What the task requires: Find every line of the listing below where "label" appears, and copy it.
============
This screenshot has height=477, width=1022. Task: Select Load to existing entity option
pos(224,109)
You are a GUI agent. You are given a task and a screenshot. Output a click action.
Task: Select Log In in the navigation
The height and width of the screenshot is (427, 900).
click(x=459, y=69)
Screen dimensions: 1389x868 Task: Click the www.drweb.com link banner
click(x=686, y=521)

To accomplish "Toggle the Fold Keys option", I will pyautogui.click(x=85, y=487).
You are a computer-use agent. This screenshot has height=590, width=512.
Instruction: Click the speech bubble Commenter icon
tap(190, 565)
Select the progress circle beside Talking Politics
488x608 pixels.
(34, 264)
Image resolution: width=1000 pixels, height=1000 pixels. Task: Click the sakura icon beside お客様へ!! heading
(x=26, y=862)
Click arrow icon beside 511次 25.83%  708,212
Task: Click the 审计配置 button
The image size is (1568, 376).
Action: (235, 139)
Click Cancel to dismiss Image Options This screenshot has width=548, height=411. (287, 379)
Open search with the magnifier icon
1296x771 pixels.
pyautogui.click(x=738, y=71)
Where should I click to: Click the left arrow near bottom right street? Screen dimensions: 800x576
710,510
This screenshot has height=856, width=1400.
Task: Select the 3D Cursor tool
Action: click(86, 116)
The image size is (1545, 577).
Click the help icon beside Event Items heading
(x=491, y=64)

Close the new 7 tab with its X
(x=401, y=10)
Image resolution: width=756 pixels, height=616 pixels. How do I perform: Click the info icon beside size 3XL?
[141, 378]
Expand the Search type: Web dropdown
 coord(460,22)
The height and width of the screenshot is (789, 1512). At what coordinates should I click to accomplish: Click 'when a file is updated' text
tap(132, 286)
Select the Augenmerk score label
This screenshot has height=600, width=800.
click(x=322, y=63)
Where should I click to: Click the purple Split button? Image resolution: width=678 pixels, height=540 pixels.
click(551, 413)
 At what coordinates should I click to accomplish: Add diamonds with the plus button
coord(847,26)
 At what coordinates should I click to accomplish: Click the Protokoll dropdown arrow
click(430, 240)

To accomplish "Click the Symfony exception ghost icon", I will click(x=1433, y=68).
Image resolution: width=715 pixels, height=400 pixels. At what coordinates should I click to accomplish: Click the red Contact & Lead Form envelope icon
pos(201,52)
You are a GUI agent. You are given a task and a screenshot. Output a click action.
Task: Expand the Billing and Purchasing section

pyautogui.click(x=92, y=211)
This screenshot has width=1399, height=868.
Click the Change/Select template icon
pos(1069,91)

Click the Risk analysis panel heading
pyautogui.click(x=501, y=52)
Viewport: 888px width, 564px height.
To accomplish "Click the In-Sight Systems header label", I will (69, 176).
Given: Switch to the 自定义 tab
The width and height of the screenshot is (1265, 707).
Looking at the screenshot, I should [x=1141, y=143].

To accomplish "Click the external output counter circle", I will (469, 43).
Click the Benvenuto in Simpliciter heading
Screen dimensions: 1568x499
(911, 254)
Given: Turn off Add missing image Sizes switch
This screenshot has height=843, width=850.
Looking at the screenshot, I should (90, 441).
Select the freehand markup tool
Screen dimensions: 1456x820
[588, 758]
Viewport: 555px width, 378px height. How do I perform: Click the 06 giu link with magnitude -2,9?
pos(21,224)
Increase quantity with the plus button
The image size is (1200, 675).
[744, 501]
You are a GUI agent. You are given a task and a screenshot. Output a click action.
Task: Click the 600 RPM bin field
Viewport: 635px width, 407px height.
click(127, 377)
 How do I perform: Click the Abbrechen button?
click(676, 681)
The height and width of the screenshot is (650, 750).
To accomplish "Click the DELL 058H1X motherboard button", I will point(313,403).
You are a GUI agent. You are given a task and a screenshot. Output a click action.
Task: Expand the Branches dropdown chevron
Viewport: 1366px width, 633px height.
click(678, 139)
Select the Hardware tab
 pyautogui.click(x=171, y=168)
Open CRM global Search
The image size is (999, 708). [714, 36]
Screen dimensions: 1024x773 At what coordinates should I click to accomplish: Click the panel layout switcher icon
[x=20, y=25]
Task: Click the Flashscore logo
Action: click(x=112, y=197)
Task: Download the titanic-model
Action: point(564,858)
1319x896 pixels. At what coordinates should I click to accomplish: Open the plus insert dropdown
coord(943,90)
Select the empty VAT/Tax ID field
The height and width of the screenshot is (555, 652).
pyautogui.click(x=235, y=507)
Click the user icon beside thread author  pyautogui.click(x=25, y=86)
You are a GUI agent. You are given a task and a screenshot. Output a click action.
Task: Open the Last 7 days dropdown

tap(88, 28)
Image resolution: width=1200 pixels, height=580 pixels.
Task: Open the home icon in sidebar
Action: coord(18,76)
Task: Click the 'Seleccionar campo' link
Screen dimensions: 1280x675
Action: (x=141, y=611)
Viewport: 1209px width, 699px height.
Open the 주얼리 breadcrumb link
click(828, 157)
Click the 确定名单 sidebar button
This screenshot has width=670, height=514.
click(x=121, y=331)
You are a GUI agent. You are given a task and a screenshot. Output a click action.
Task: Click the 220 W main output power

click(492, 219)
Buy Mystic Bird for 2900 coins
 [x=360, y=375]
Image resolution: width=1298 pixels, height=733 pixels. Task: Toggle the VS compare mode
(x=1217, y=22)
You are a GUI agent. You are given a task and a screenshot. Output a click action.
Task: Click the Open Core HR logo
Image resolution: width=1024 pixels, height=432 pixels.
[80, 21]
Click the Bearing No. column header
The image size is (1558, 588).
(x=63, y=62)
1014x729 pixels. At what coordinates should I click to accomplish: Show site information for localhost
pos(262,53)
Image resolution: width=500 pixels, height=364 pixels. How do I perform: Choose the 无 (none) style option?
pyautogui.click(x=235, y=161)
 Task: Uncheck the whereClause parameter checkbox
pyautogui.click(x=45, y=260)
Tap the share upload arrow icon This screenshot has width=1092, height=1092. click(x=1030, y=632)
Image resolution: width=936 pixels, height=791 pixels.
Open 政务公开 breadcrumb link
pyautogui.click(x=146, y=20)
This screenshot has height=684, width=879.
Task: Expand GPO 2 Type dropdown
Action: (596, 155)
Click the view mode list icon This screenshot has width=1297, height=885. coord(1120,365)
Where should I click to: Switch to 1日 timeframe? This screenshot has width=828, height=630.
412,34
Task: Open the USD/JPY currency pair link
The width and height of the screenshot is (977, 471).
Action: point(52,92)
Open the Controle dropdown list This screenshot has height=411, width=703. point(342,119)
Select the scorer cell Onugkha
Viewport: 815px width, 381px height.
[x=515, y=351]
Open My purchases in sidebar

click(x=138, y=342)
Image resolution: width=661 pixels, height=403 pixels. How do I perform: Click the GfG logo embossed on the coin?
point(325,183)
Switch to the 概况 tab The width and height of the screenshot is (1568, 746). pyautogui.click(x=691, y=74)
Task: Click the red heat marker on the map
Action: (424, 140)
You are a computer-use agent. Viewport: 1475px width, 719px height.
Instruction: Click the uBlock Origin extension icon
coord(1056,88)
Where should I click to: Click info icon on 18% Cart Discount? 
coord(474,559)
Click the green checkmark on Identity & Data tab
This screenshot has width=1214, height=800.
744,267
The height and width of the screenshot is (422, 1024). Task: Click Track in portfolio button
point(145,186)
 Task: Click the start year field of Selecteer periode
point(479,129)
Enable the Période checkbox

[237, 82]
============
Response:
Select the Augenmerk score label
To accomplish "Click the In-Sight Systems header label", I will (69, 176).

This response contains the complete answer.